May 1, 2026 15 min read Mobile AI • NPU • On-Device Inference

Running Transformer Models on Mobile NPUs

Lessons learned deploying RoBERTa-base (125M params) on Snapdragon 8 Elite's Hexagon NPU for real-time emotion detection. We tested 8 backends, discovered the w8a16 quantization sweet spot, and learned why NPU value is about power efficiency — not raw speed.

Snapdragon 8 Elite Hexagon NPU LiteRT / TFLite ONNX Runtime Qualcomm AI Hub RoBERTa w8a16 Quantization

Key takeaways:

  1. Generic LiteRT NPU dispatch doesn't work for transformers — LayerNorm and Softmax create CPU fallback subgraphs that kill performance
  2. Qualcomm AI Hub compilation fixes this — it fuses ops that the runtime dispatcher can't
  3. Use INT8 weights + INT16 activations (w8a16) — Google's recipe for transformer NPU deployment
  4. Use a two-step pipeline — quantize first, then compile (workaround for AI Hub dtype conflict)
  5. Provide calibration data — blind INT8 drops accuracy by ~8%, w8a16 with calibration loses only ~1.4%
  6. Result: 48.3% accuracy at 67ms on NPU — comparable to ONNX CPU (49.7% at 46.5ms), CPU freed for other work

The Bottom Line: 5-10x Battery Savings

Our RoBERTa transformer runs at 67ms on the Hexagon NPU vs 46.5ms on CPU — the NPU is slightly slower. But that misses the point entirely. The NPU uses 5-10x less energy per inference (~2-3mW vs ~15mW). In a 1-hour journaling session with ~4,500 sentiment inferences, that's the difference between noticeable battery drain and barely registering. Plus: all 8 CPU cores stay free for buttery 120fps UI, the phone doesn't thermal throttle, and background sync runs uninterrupted.
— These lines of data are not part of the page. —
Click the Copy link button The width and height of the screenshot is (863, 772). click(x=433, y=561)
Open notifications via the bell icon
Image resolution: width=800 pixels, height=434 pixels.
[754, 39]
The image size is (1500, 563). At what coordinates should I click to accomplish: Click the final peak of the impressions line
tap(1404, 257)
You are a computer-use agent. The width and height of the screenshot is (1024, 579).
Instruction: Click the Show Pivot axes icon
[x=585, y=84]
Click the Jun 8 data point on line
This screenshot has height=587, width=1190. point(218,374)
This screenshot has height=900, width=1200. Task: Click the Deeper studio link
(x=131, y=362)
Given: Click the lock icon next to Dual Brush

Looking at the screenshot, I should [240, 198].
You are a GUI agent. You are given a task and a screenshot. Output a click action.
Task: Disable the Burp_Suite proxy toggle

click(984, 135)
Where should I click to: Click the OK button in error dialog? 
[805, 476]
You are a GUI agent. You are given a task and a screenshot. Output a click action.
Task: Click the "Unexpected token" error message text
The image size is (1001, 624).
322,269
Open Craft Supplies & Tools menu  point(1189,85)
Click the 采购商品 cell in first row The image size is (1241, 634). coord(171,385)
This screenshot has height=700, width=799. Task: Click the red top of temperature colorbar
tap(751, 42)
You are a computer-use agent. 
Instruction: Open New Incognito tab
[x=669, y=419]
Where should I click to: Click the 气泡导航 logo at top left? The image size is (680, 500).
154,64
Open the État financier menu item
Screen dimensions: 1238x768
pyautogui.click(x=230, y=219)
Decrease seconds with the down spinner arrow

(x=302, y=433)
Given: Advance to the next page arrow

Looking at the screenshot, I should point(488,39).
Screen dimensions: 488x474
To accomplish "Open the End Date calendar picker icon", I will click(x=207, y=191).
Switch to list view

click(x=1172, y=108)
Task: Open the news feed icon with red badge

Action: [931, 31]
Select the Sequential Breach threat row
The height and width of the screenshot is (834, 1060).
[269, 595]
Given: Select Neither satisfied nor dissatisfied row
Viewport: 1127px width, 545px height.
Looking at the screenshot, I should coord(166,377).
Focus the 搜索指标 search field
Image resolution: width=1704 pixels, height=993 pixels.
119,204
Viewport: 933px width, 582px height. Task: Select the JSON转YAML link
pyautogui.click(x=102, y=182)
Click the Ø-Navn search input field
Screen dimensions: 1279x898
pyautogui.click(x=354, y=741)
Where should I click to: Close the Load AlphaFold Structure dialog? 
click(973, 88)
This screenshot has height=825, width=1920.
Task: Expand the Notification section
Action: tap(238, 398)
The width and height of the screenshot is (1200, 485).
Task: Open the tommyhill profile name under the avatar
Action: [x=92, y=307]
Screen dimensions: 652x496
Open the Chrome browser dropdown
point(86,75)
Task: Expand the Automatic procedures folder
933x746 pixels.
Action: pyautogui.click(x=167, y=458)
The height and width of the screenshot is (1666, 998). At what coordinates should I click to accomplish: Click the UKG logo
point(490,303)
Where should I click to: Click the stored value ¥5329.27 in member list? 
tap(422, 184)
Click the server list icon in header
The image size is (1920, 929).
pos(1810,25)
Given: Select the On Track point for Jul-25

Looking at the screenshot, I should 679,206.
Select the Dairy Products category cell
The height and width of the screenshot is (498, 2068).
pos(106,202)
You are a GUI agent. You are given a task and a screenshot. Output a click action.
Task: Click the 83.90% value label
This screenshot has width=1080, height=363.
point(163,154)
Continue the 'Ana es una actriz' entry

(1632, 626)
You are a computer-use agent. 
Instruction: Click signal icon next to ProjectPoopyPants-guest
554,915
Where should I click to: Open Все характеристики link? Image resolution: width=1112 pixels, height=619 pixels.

NPU isn't about speed. It's about building apps that don't kill the battery.

The Problem

We have a 28-emotion sentiment classifier (SamLowe/roberta-base-go_emotions, 125M parameters) running on-device in SentiLog, an Android journaling app. It detects emotions as you type using ONNX Runtime at 46.5ms per inference on CPU. We wanted to explore NPU acceleration for better battery life and CPU offload.

What We Tried (and What Failed)

1 LiteRT with Accelerator.NPU (Generic Dispatch)

val model = CompiledModel.create(
    modelPath,
    CompiledModel.Options(Accelerator.NPU, Accelerator.CPU)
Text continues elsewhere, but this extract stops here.